La primera vez que acudió a esa sala, se enteró por un amigo de la red. Nadie se atrevía a comentarlo a personas que no fuesen de su confianza. Las proyecciones se hacían en horarios en los que el cine estaba aparentemente cerrado. Ese día empezó a la una de la madrugada. Pedro miró a su alrededor y contó veinte personas además de él. Lo habitual. Con tantas precauciones la asistencia nunca era muy numerosa. La cifra más alta que recordaba era de treinta asistentes. Como le ocurría siempre, los nervios de la entrada desaparecían en cuanto las luces se apagaban y empezaba la película. Su amor por el cine resultaba palpable en ese bálsamo que lo envolvía y le hacía olvidar la aridez de la normalidad, la rutina del día a día.

Todo iba como de costumbre, no se adivinaban problemas. Nadie sabía que un policía se había infiltrado hacía meses en el grupo que compartía esta información. Lo extraño fue que la redada no se produjo hasta finalizada la película. Dejaron que la disfrutaran sin interrupciones.

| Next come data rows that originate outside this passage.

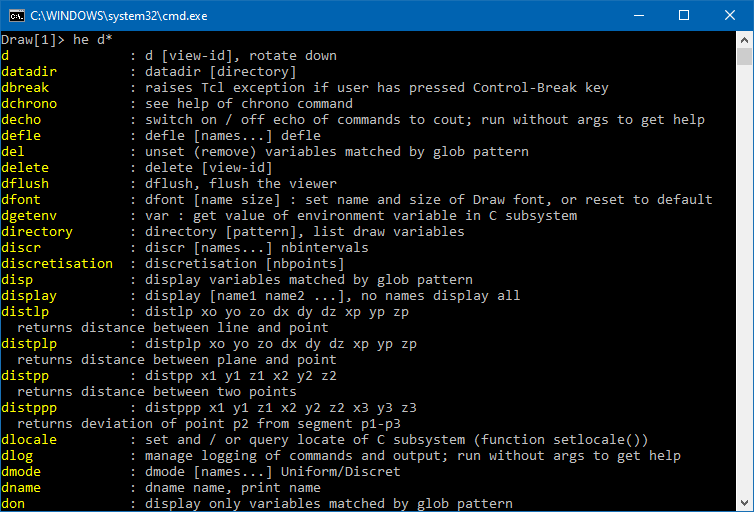Click the yellow 'datadir' command name
This screenshot has width=754, height=512.
coord(30,72)
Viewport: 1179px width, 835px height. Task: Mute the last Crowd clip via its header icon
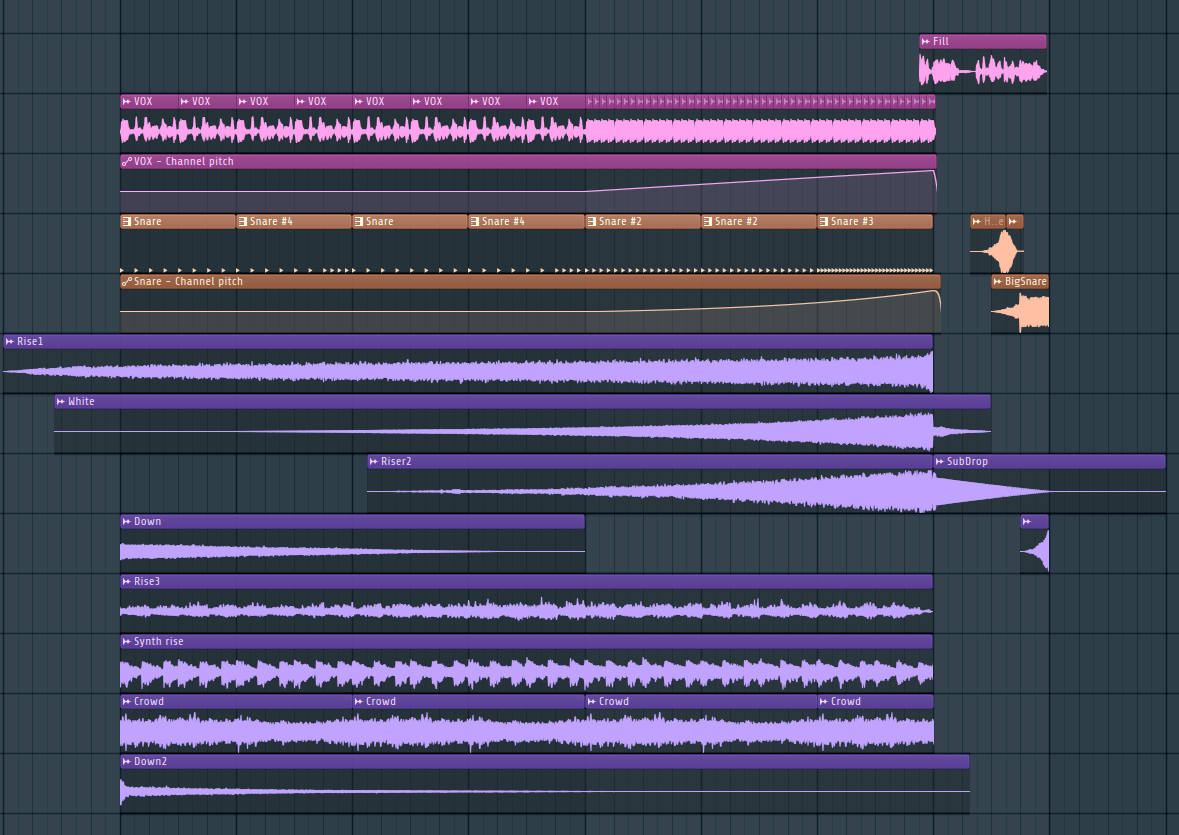(x=824, y=701)
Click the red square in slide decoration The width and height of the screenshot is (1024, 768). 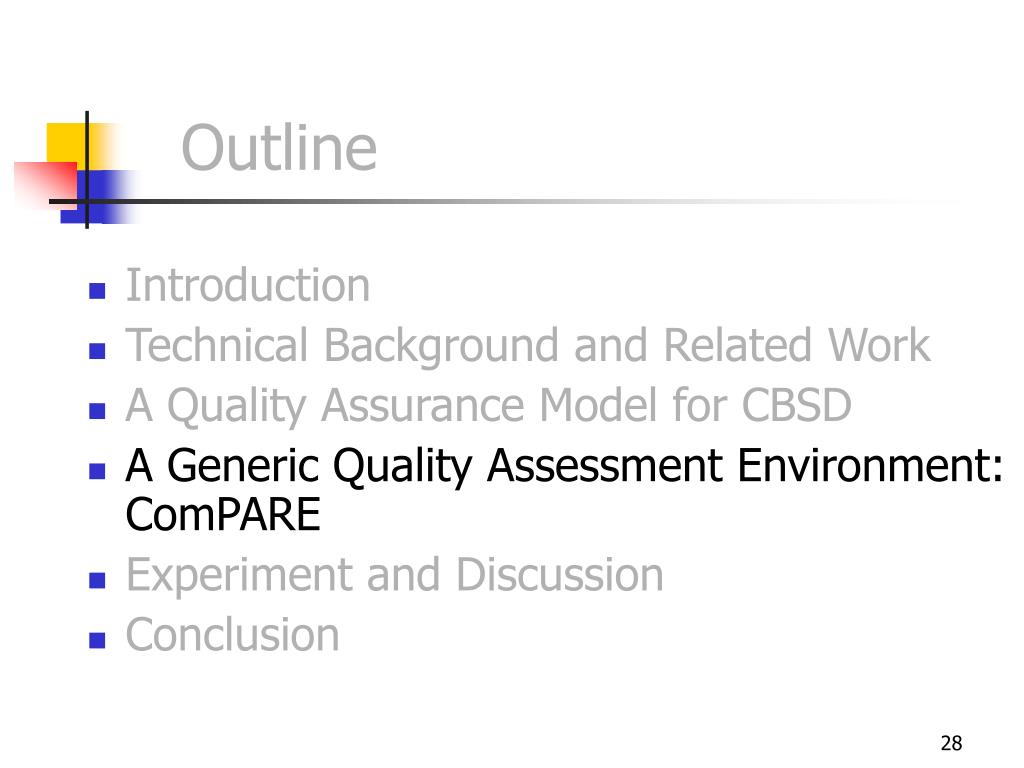(x=46, y=185)
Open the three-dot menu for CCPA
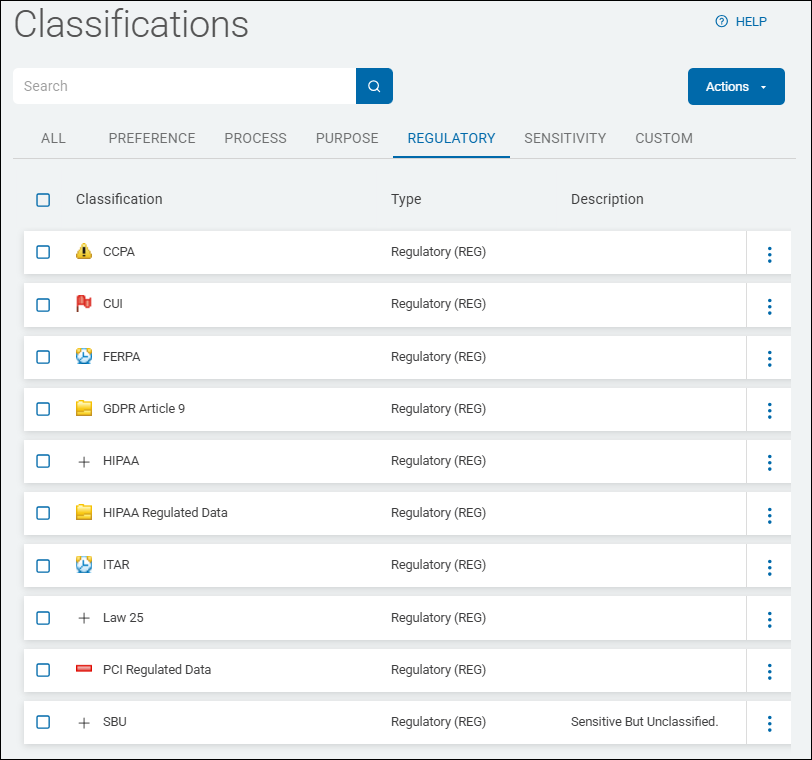Viewport: 812px width, 760px height. (769, 254)
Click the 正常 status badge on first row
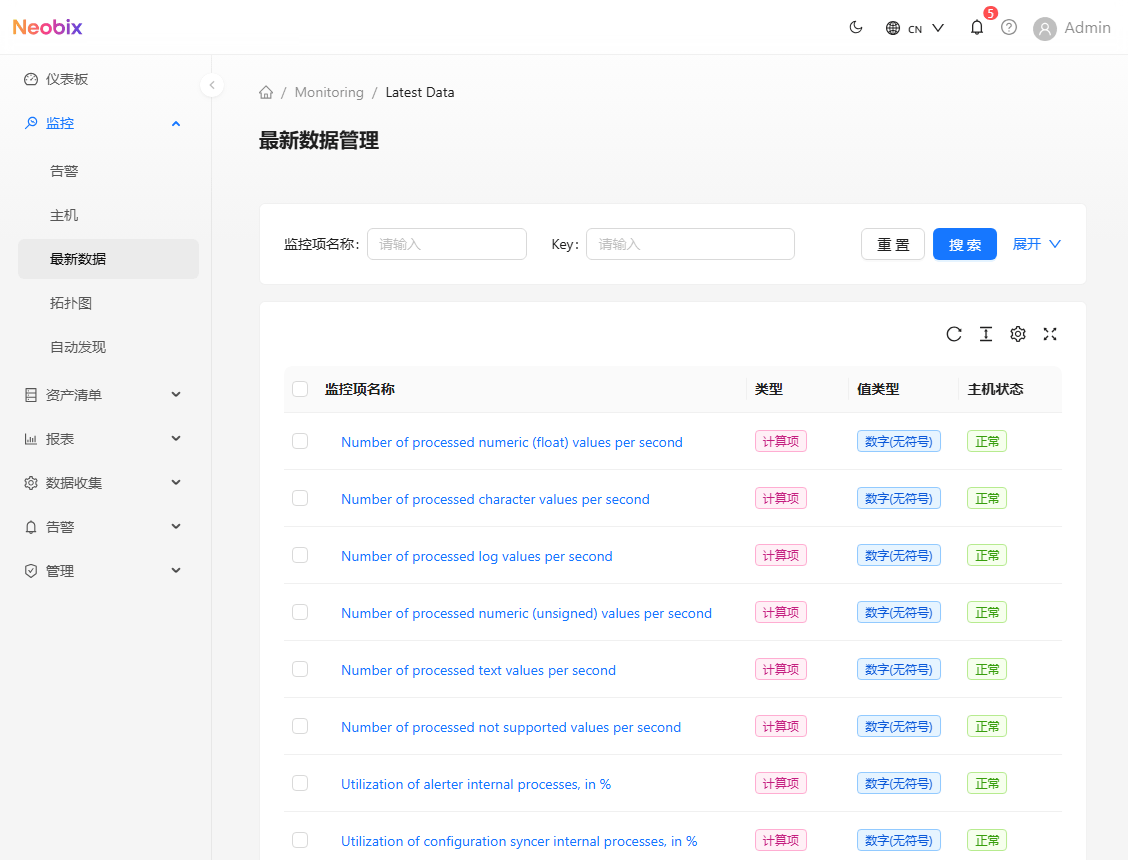This screenshot has height=860, width=1128. pos(987,441)
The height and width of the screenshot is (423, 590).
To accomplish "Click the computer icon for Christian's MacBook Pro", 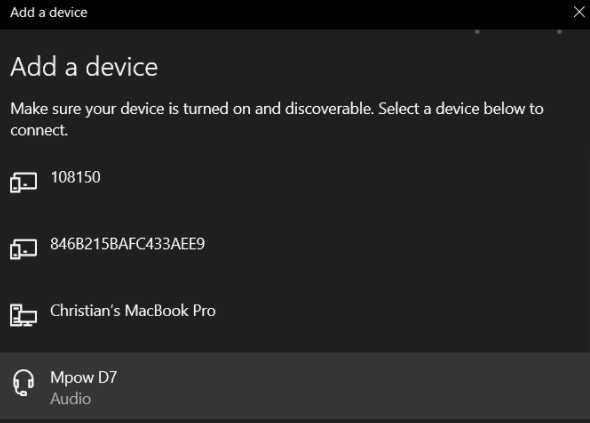I will pos(23,315).
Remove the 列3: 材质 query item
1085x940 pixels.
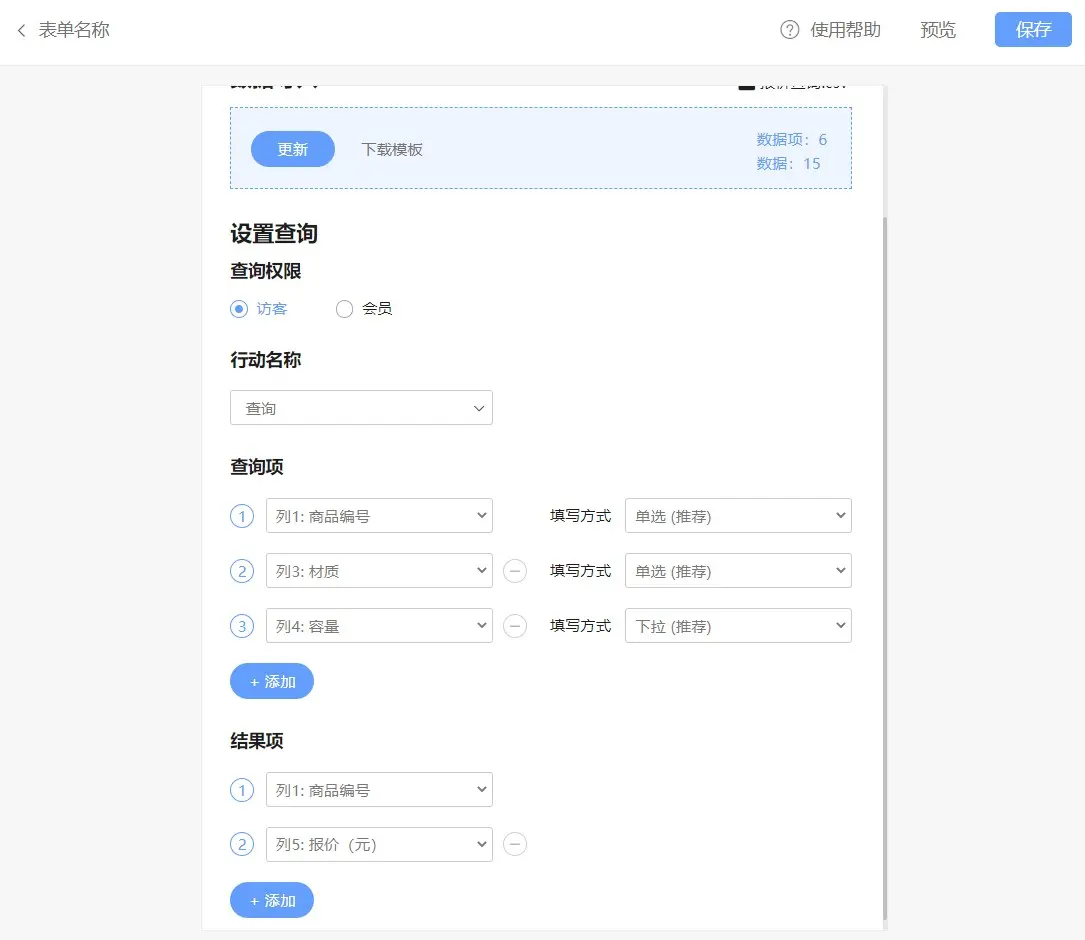[x=515, y=571]
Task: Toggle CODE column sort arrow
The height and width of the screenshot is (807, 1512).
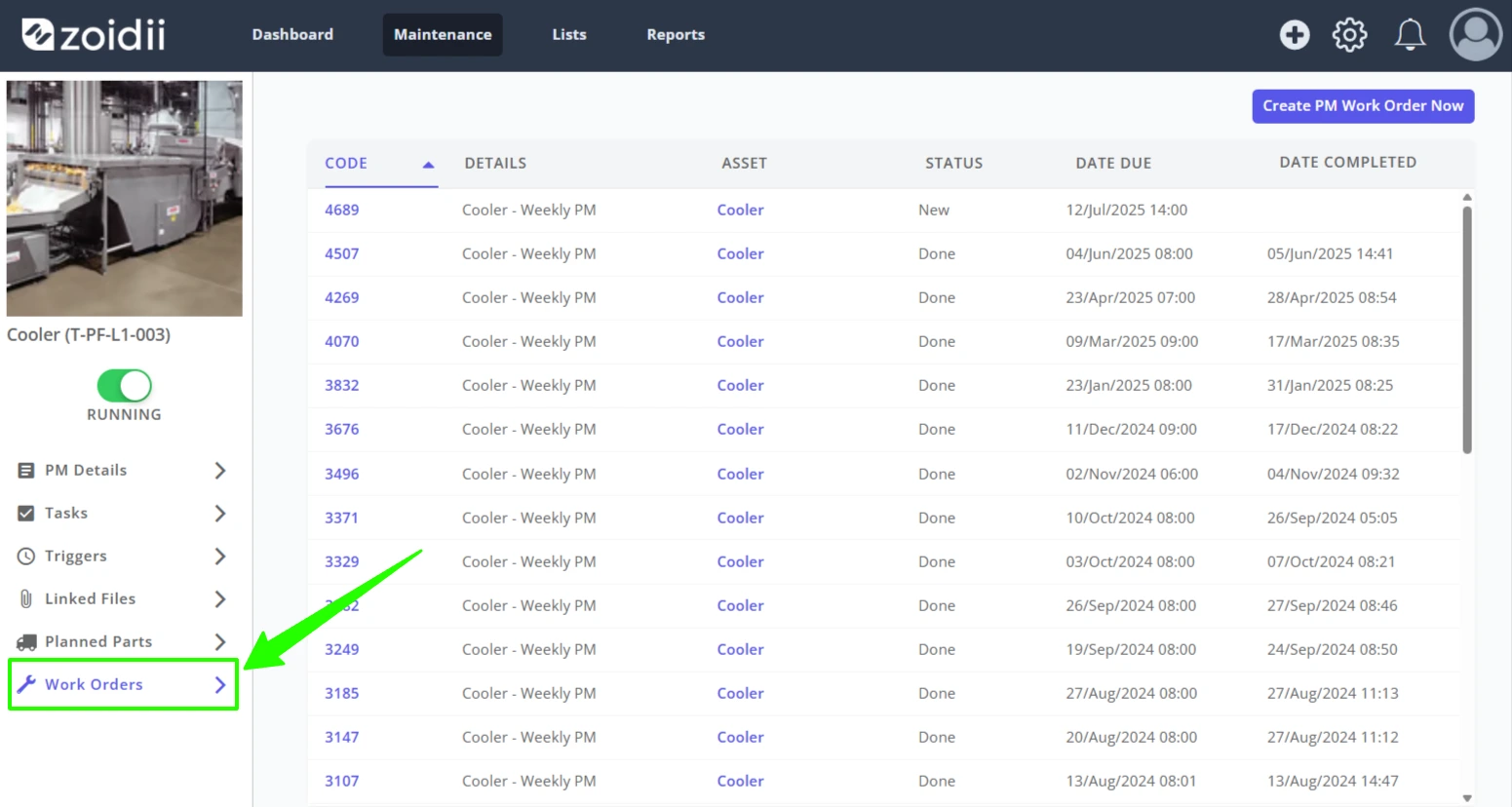Action: pyautogui.click(x=428, y=165)
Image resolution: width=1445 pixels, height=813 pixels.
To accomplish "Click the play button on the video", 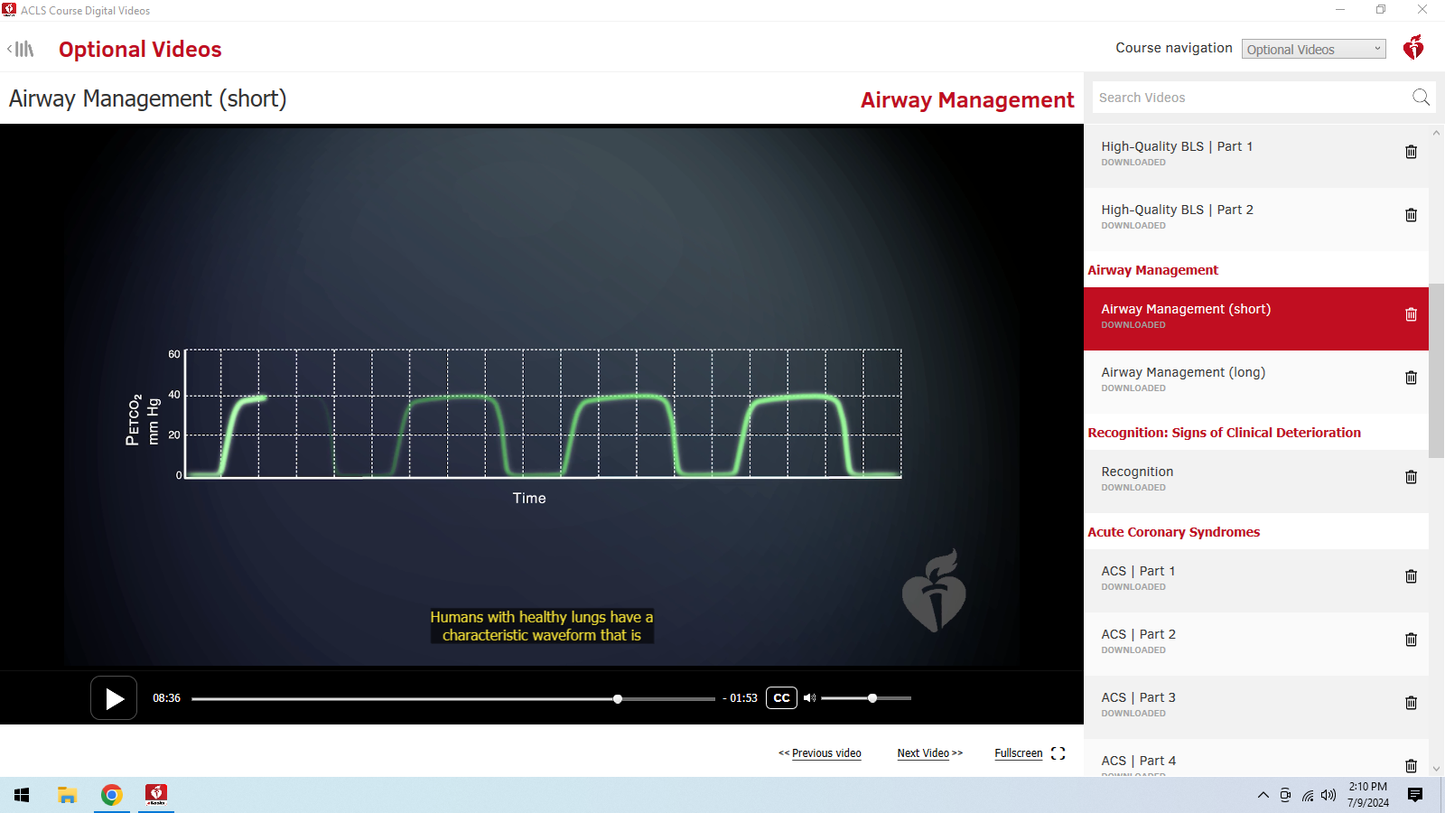I will click(113, 697).
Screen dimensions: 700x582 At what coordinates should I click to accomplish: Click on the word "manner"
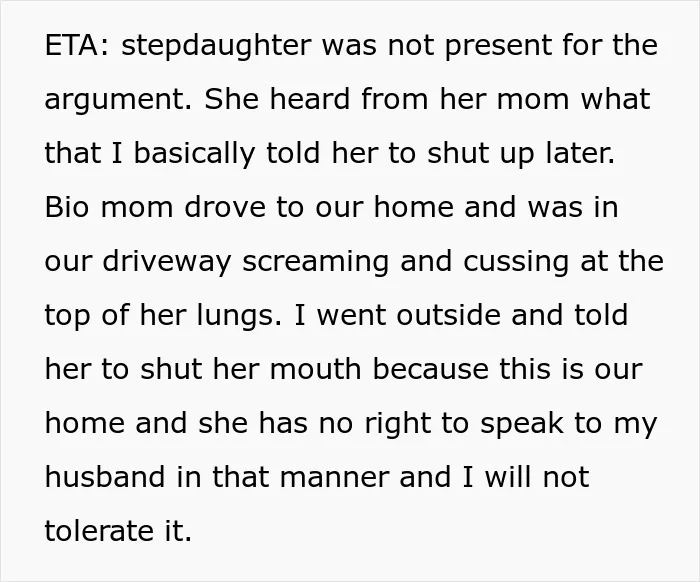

Pasaban de las doce de la noche, así que ya era 28 de diciembre, Día de los Inocentes. La mañana anterior se había aprobado la nueva ley que permitía la producción, emisión, publicidad y visionado, tanto público como privado, de pornografía. El cuerpo de policía de la Comisaría Nº 3, a la que correspondía la calle Andrés Mellado, donde se encontraba la sala de cine, decidió dedicar su particular broma del día de los inocentes a esta nueva ley tan esperada por muchos, entre ellos los propios policías. El susto de los detenidos duró la media hora que tardaron en salir hacia el furgón policial y llegar a la comisaría. Allí les sorprendió el estallido...

...de la apertura de varias botellas de champán con las que los recibieron los policías, a golpe de risas y palmadas en la espalda. Cualquiera pensaría que el Cuerpo, al completo, estaba en contra de la ley. Siempre les habían demostrado un pundonor a la hora de exigir su cumplimiento, que ahora quedaba sospechosamente en entredicho. A la mayoría de los “detenidos” le costó un buen rato creerse lo que veía y se fueron a sus casas rumiando la dudosa intención de aquella broma para pasar página.